**REQUIREMENTS**
Repeat the mailing-list message about extending the TableAM API for cluster commands word for word, in full.

Re: Modest proposal to extend TableAM API for controlling cluster commands

From: Mark Dilger <mark(dot)dilger(at)enterprisedb(dot)com>
To: Andres Freund <andres(at)anarazel(dot)de>
Cc: PostgreSQL-development <pgsql-hackers(at)postgresql(dot)org>
Subject: Re: Modest proposal to extend TableAM API for controlling cluster commands
Date: 2022-06-16 03:10:30
Message-ID: FEBF35DC-8EC1-4D3A-9232-BA337FBCF423@enterprisedb.com
Views: Raw Message | Whole Thread | Download mbox | Resend email
Thread:
Lists: pgsql-hackers

> On Jun 15, 2022, at 7:30 PM, Andres Freund <andres(at)anarazel(dot)de> wrote:
>
>> It's effectively a synonym which determines whether the "bool use_sort"
>> parameter of the table AM's relation_copy_for_cluster will be set. Heap-AM
>> plays along and sorts or not based on that.
>
> Hardly a synonym if it behaves differently?

I don't think this point is really worth arguing. We don't have to call it a synonym, and the rest of the discussion remains the same.

>> But it's up to the TAM what it wants to do with that boolean, if in fact it
>> does anything at all based on that. A TAM could decide to do the exact
>> opposite of what Heap-AM does and instead sort on VACUUM FULL but not sort
>> on CLUSTER, or perhaps perform a randomized shuffle, or <insert your weird
>> behavior here>.
>
> That's bogus. Yes, an AM can do stupid stuff in a callback. But so what,
> that's possible with all extension APIs.

**DATASET ROWS**
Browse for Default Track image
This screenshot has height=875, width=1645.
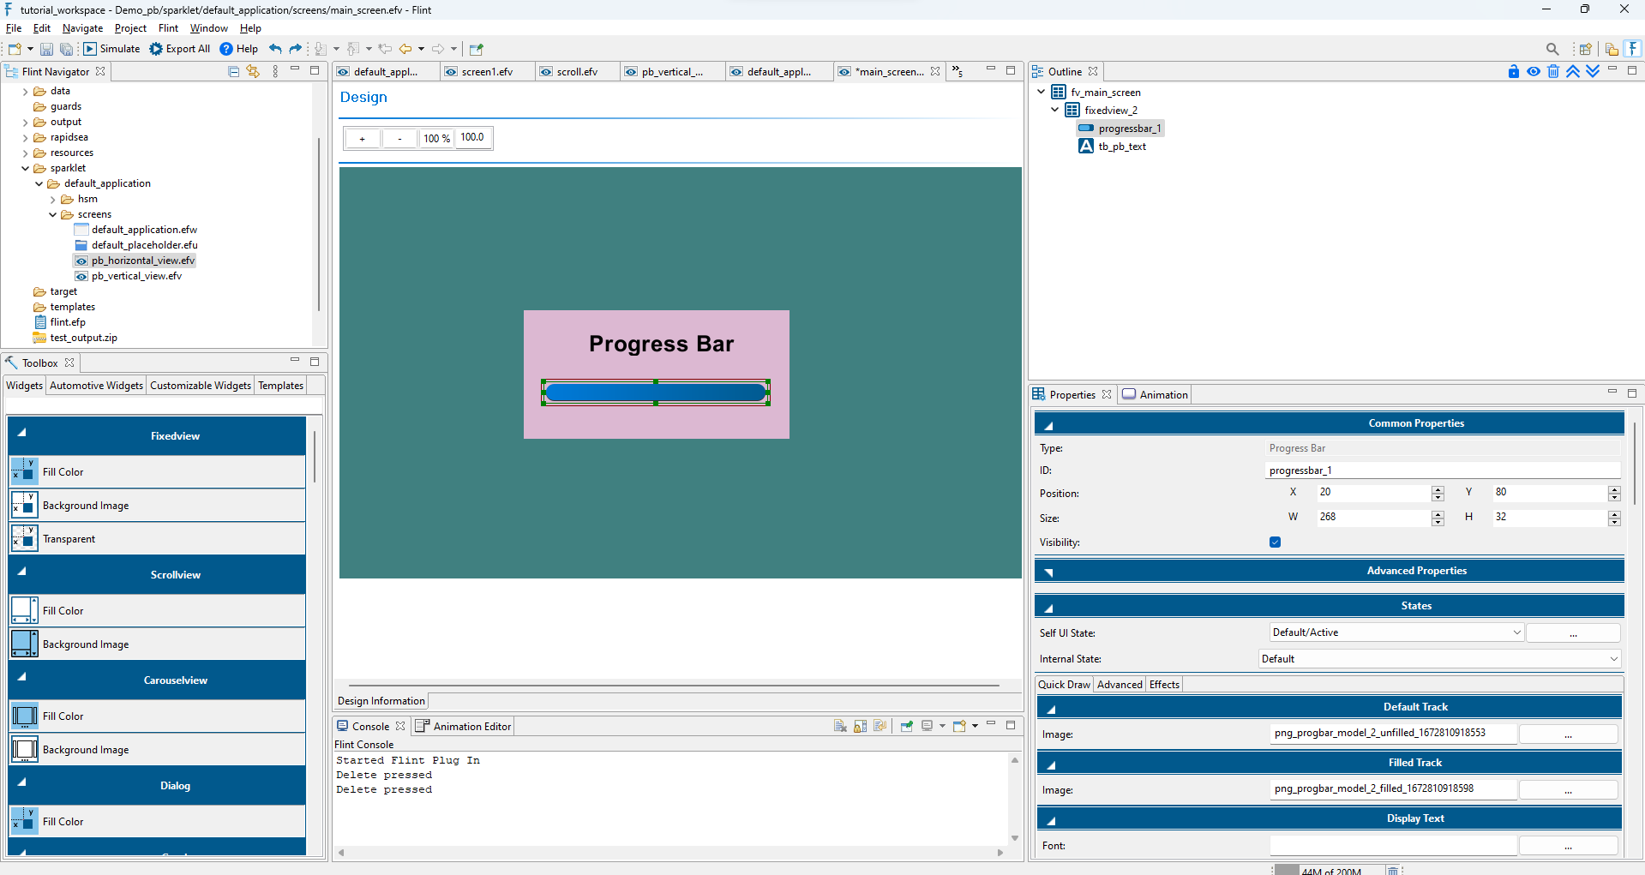[1567, 734]
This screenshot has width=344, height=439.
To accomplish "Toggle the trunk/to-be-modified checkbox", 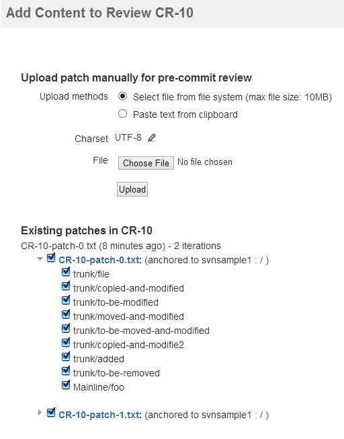I will click(x=66, y=300).
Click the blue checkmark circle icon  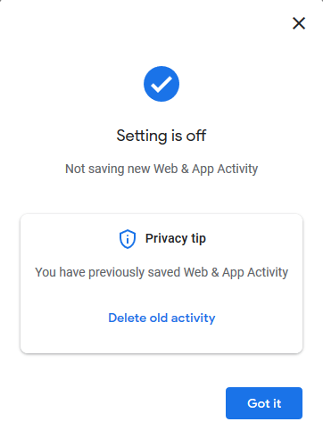coord(162,84)
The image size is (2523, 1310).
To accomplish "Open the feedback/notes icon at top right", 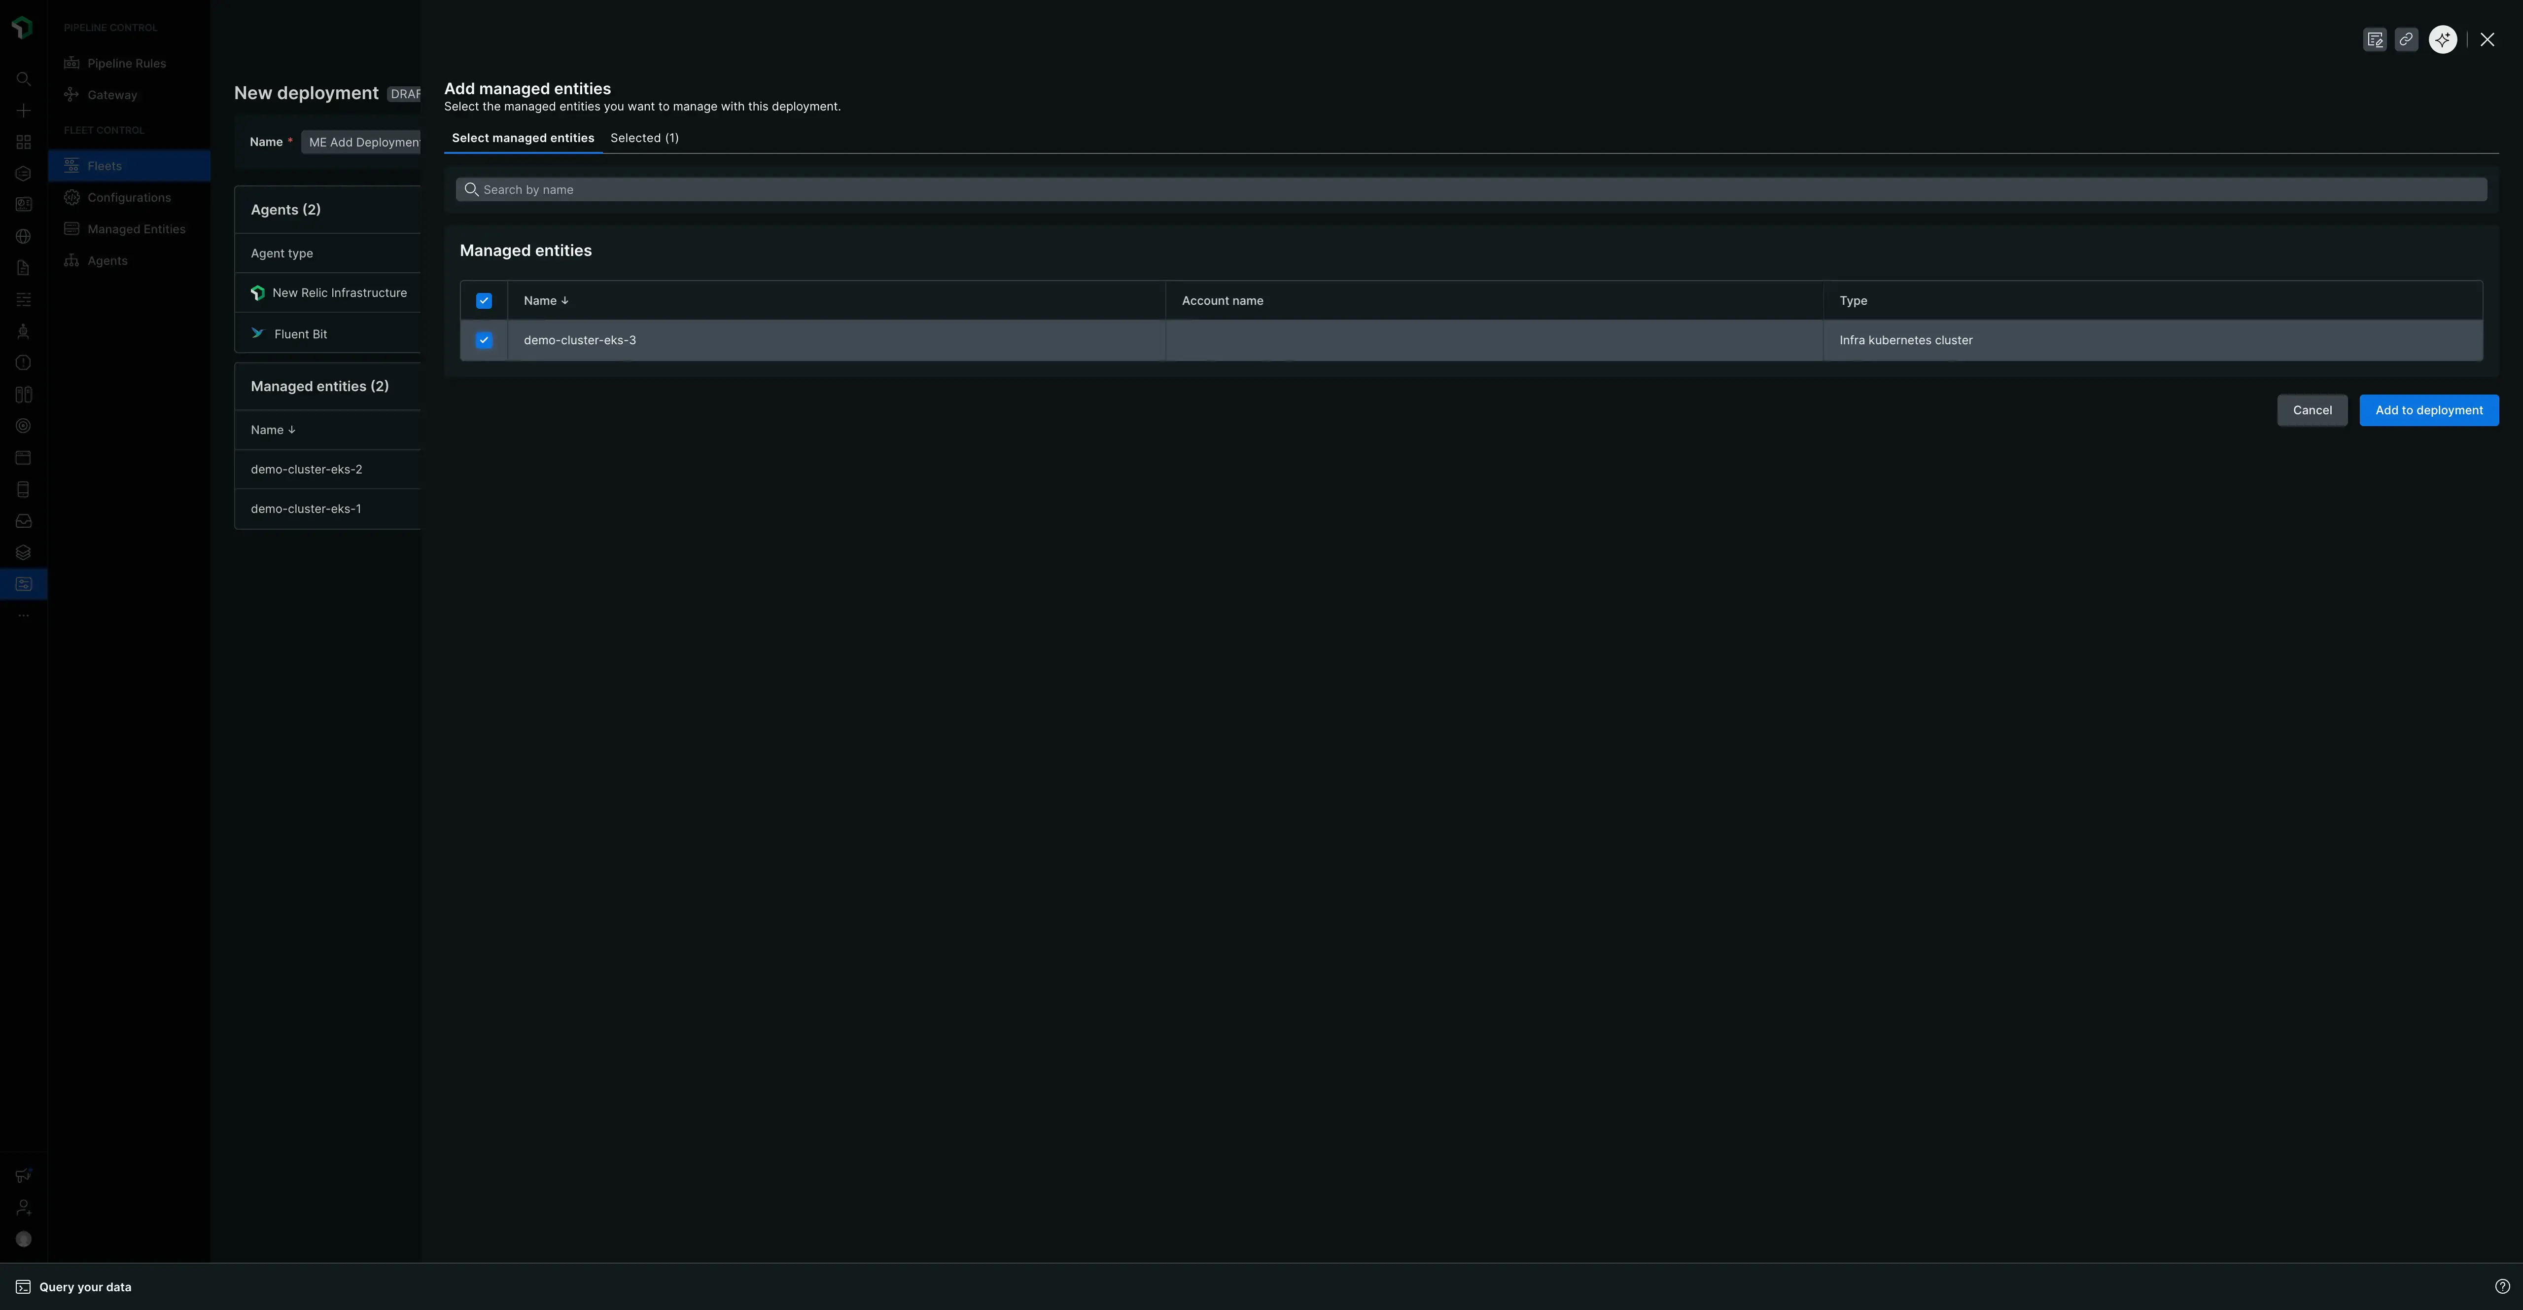I will tap(2375, 39).
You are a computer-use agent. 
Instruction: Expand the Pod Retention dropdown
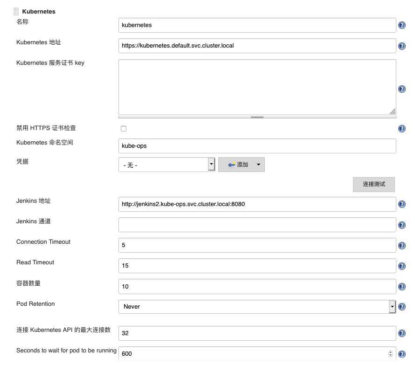click(x=257, y=307)
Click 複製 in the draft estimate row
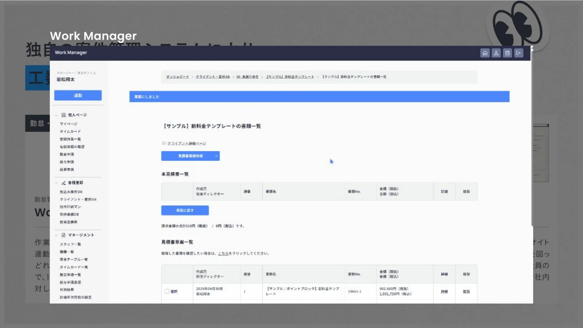The width and height of the screenshot is (583, 328). pyautogui.click(x=466, y=292)
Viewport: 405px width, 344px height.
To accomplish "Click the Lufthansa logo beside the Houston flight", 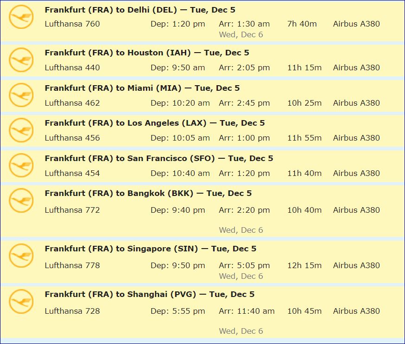I will [21, 60].
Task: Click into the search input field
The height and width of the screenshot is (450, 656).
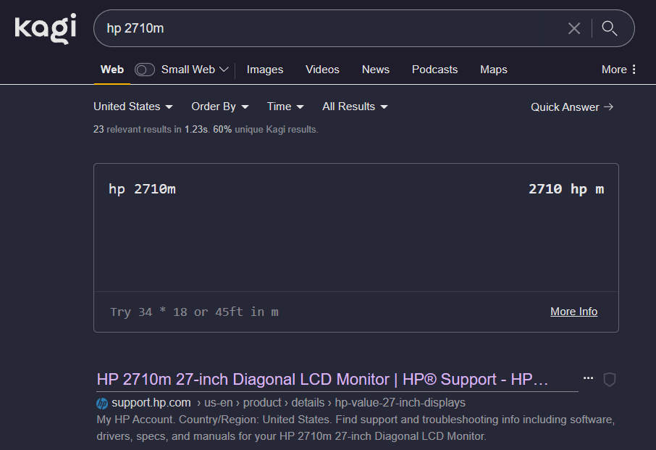Action: point(326,28)
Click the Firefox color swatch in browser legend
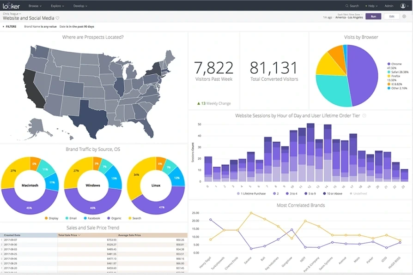This screenshot has height=275, width=413. pos(389,76)
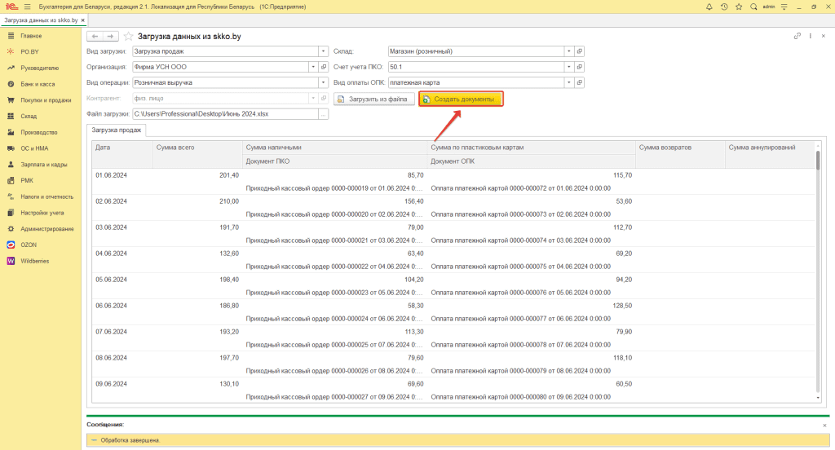The width and height of the screenshot is (835, 450).
Task: Click the get link icon
Action: click(797, 37)
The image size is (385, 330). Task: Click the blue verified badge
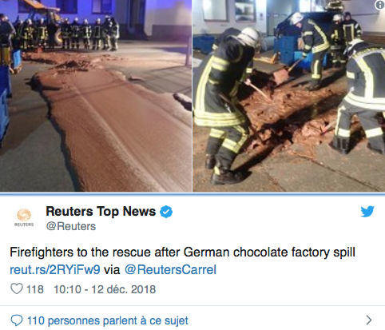166,212
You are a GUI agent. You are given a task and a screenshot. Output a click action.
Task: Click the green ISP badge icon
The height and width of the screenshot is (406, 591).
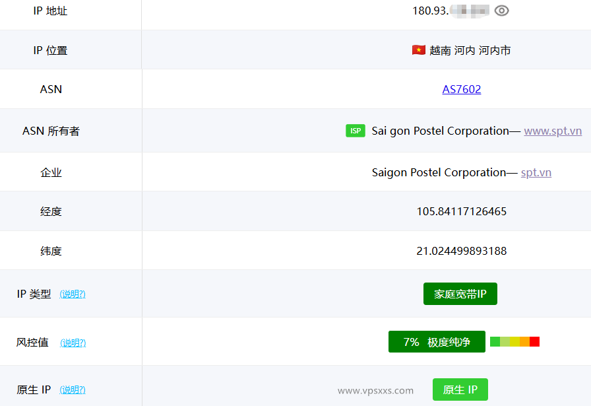tap(356, 131)
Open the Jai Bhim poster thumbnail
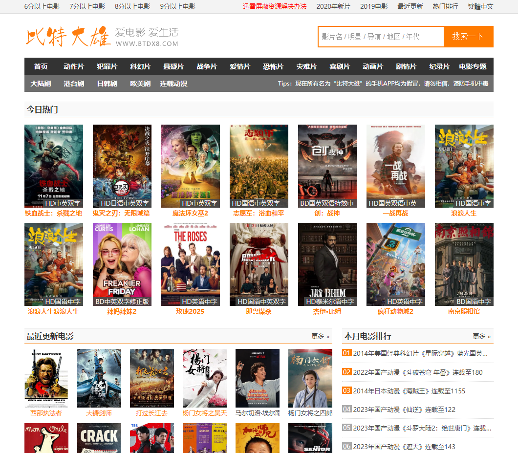Image resolution: width=518 pixels, height=453 pixels. click(x=327, y=264)
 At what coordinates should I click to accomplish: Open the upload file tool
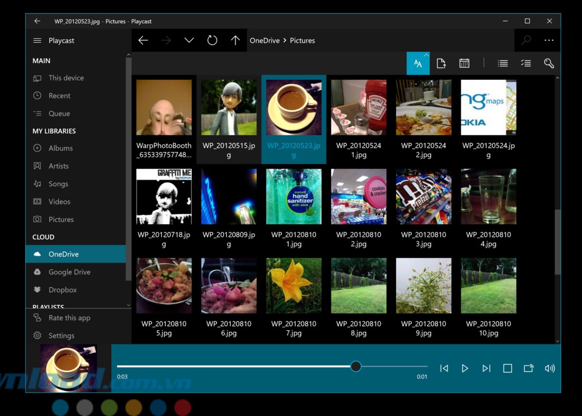tap(441, 63)
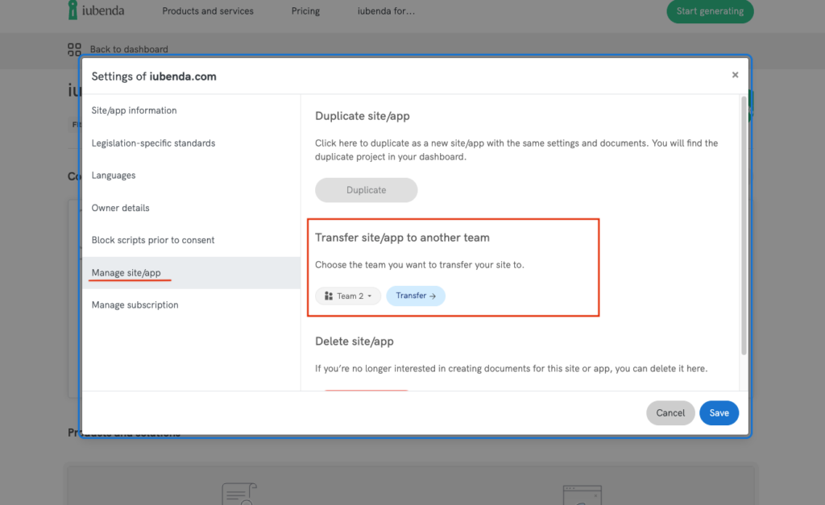The image size is (825, 505).
Task: Open the Team 2 dropdown
Action: [x=348, y=296]
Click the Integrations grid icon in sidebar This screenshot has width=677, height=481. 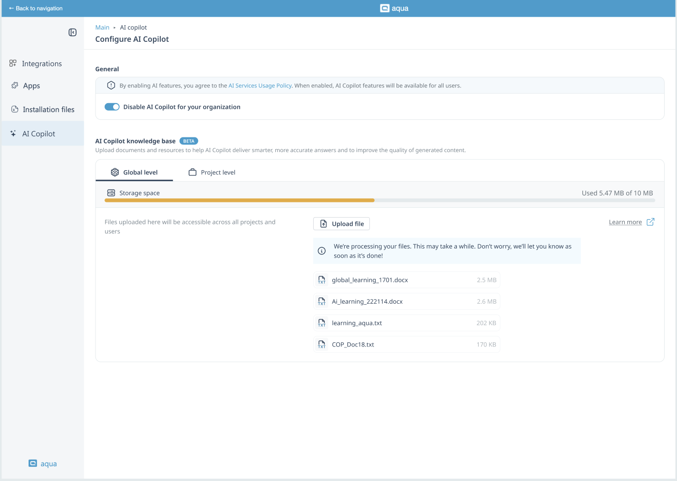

**REPLY TO THE TASK**
Re: Modest proposal to extend TableAM API for controlling cluster commands

From: Mark Dilger <mark(dot)dilger(at)enterprisedb(dot)com>
To: Andres Freund <andres(at)anarazel(dot)de>
Cc: PostgreSQL-development <pgsql-hackers(at)postgresql(dot)org>
Subject: Re: Modest proposal to extend TableAM API for controlling cluster commands
Date: 2022-06-16 03:10:30
Message-ID: FEBF35DC-8EC1-4D3A-9232-BA337FBCF423@enterprisedb.com
Views: Raw Message | Whole Thread | Download mbox | Resend email
Thread:
Lists: pgsql-hackers

> On Jun 15, 2022, at 7:30 PM, Andres Freund <andres(at)anarazel(dot)de> wrote:
>
>> It's effectively a synonym which determines whether the "bool use_sort"
>> parameter of the table AM's relation_copy_for_cluster will be set. Heap-AM
>> plays along and sorts or not based on that.
>
> Hardly a synonym if it behaves differently?

I don't think this point is really worth arguing. We don't have to call it a synonym, and the rest of the discussion remains the same.

>> But it's up to the TAM what it wants to do with that boolean, if in fact it
>> does anything at all based on that. A TAM could decide to do the exact
>> opposite of what Heap-AM does and instead sort on VACUUM FULL but not sort
>> on CLUSTER, or perhaps perform a randomized shuffle, or <insert your weird
>> behavior here>.
>
> That's bogus. Yes, an AM can do stupid stuff in a callback. But so what,
> that's possible with all extension APIs.